Montage incriminé. Au premier rang des mis en accusation, la société Apollonia a commercialisé durant cette période des biens locatifs auprès d’une clientèle aisée. Sur le papier, l’emprunt bancaire contracté par les acquéreurs, qui bénéficiaient au passage d’un avantage fiscal conséquent, était censé être financé par les revenus locatifs. Des problèmes à répétition, par exemple des rendements moindres qu’escompté, ont conduit à la mise en examen de cette société et de ses dirigeants, pour escroquerie en bande organisée. Effet collatéral, cette procédure s’est soldée pour le CIFD par le refus d’un grand nombre d’investisseurs de poursuivre le remboursement de leurs emprunts à compter de 2009. Ils ont d’ailleurs, pour stopper ces remboursements, engagé des actions sur la base des fautes commises par les banques prêteuses.

Affaire dans l’affaire. Force est de reconnaître que le traitement du CIFD par les magistrats a connu des fortunes diverses. D’un côté, quatre cadres bancaires ont fait l’objet d’une mise en examen courant mars par une juge d’instruction de Marseille (UFC Que choisir, avril 2018, n°569). De l’autre, en sa qualité de personne morale, le CIFD n’a pas été poursuivi à l’issue de son audition en février 2018. Cette décision a d’ailleurs donné l’occasion à l’établissement de sortir de son mutisme. « Compte tenu de la procédure pénale en cours, les juridictions civiles en charge des litiges opposant le Crédit Immobilier de France à ses emprunteurs ont d’abord décidé de surseoir à statuer. Aujourd’hui, en l’absence de mise en cause des établissements de crédit, ces procédures civiles ont repris de manière accélérée ces derniers mois », détaille Sophie Thomazi, secrétaire général et porte-parole du Crédit Immobilier de France.

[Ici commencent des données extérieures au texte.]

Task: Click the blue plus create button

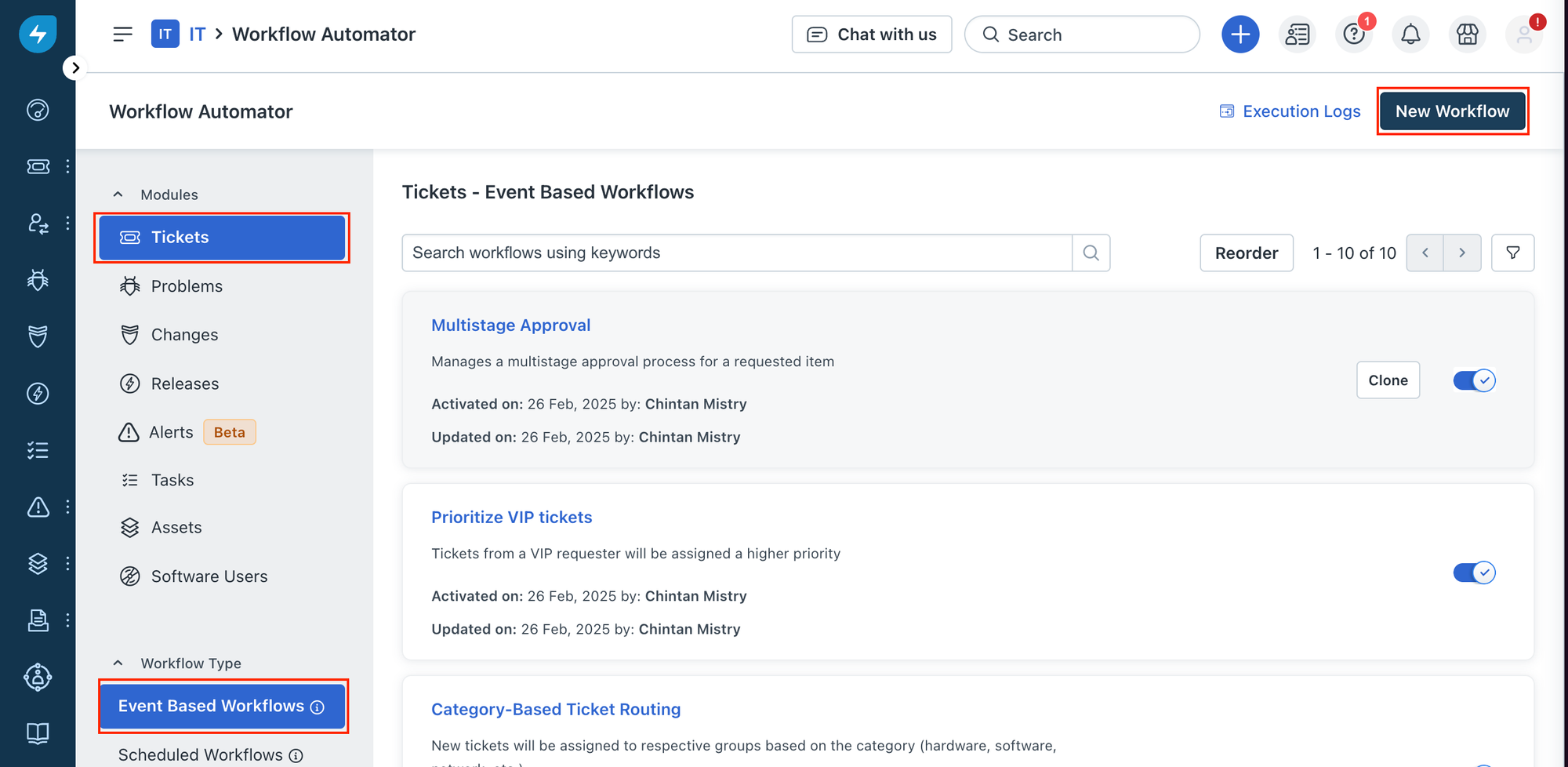Action: click(1240, 35)
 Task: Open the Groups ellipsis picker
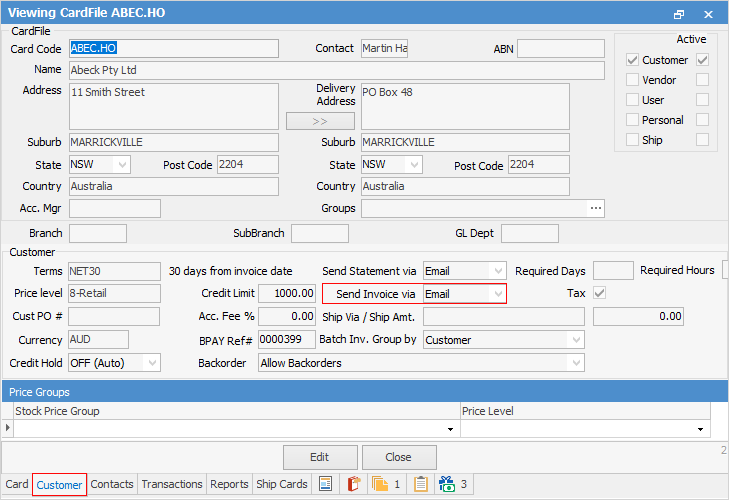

Position du CIFD. « La société Apollonia était un intermédiaire qui nous présentait des dossiers faisant l’objet d’une revue classique d’octroi des prêts. Par ailleurs, nous n’avions pas davantage de relations avec cette société qu’avec d’autres intermédiaires, et les collaborateurs de notre groupe ne faisaient pas l’objet d’une rémunération spécifique sur les crédits souscrits par des clients Apollonia, poursuit la dirigeante. Dans le cas où le client réalisait concomitamment plusieurs opérations de crédit, nous n’étions pas en mesure de le savoir, sauf à ce que ce dernier nous en fasse spontanément part, comme il le devait dans le cadre de sa demande de prêt, ce qui n’était pas toujours le cas. »

Révocation des sursis à statuer. Dans un arrêt du 27 juin 2017 (1), la cour d’appel de Lyon a jugé que « malgré plus d’une dizaine d’années de procédure d’instruction, aucun élément ne laisse supposer que les employés des banques aient eu connaissance des procédés d’Apollonia et qu’ils aient sciemment prêté aide et assistance aux manœuvres de cette dernière […]. » Il en résulte que « l’issue de la procédure pénale est sans incidence sur la présente procédure dès lors qu’en l’absence de faute pénale les éventuels manquements de la banque à ses obligations ne peuvent être que des fautes civiles relevant de l’appréciation de la seule juridiction civile ».

Le contrat fait la loi des parties. Conséquence pour ces investisseurs, ils sont sommés de rembourser les sommes empruntées en vertu de l’article 1103 du Code civil. En l’espèce, ce contrat prévoit une pénalité de 7 % qui n’est pas réduite par les magistrats, faute, pour ces investisseurs, de montrer qu’elle serait manifestement excessive. Quant à leur demande de délais de paiement, elle est aussi rejetée. Soit une facture salée pour les emprunteurs : « Les jugements sont maintenant de plus en plus nombreux : plus de 80 décisions condamnant les clients à rembourser le prêt souscrit ont été rendues sur le fond par près d’une vingtaine de juridictions civiles », explique Sophie Thomazi. Aujourd’hui, 367 clients, sur 561 au départ, sont toujours en conflit avec l’établissement, ce qui représente une bagatelle de 307 millions d’euros d’encours.

 

(1) N°14/04626. Dans le même sens, CA Grenoble, 10 janvier 2017, 14/03660 ; CA Aix-en-Provence, 6 avril 2017, 15/14076 ; CA Nancy, 29 mars 2018, 15/02286 et CA Nîmes, 5 avril 2018, 16/00557.